## begin READING TEXT
But the better view is that the Political Declaration should be taken seriously – even if it is not binding.

Indeed, that the Political Declaration is not binding makes it more important that the government takes it seriously.


What does it mean for a formal commitment to be “binding”?

Not all formally negotiated documents are (legally) “binding” – so what is it which gives them this quality.

In general terms “binding” means that there are formal sanctions available in the event of the breach.

These sanctions may not necessarily require the party in breach to specifically perform the commitment.

The sanction may be that the other party can terminate the agreement, or that there is some remedy or benefit for the other party.

But whatever the sanction, the notion is that the agreed commitment can be enforced against the party in breach so that the other party does not suffer the disadvantage of the breach.

Making a commitment (legally) binding is one way of showing that the party undertaking the commitment is being serious.


In foreign affairs and international politics, however, a preoccupation with whether a formal serious commitment is “binding” or not is in good part a legalistic red herring.

A serious formal commitment is intended to be taken seriously and formally: that is its very point.

And this is regardless of whether it is technically “binding”.
## end READING TEXT
> **WORK INSTRUCTIONS**:
**A)** In the text on binding commitments, what does "binding" mean in general terms?
**B)** Print the stretch of the text on binding commitments from "Indeed, that the" through "the other party.".
## begin COLLECTED DATA
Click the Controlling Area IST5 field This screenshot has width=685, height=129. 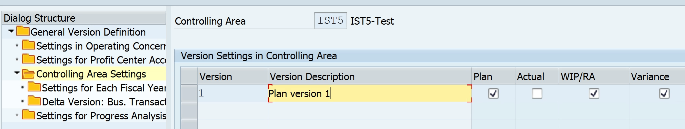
## end COLLECTED DATA
> **SOLUTIONS TO THE TASKS**:
**A)** It means that formal sanctions are available in the event of a breach.

**B)**
Indeed, that the Political Declaration is not binding makes it more important that the government takes it seriously.


What does it mean for a formal commitment to be “binding”?

Not all formally negotiated documents are (legally) “binding” – so what is it which gives them this quality.

In general terms “binding” means that there are formal sanctions available in the event of the breach.

These sanctions may not necessarily require the party in breach to specifically perform the commitment.

The sanction may be that the other party can terminate the agreement, or that there is some remedy or benefit for the other party.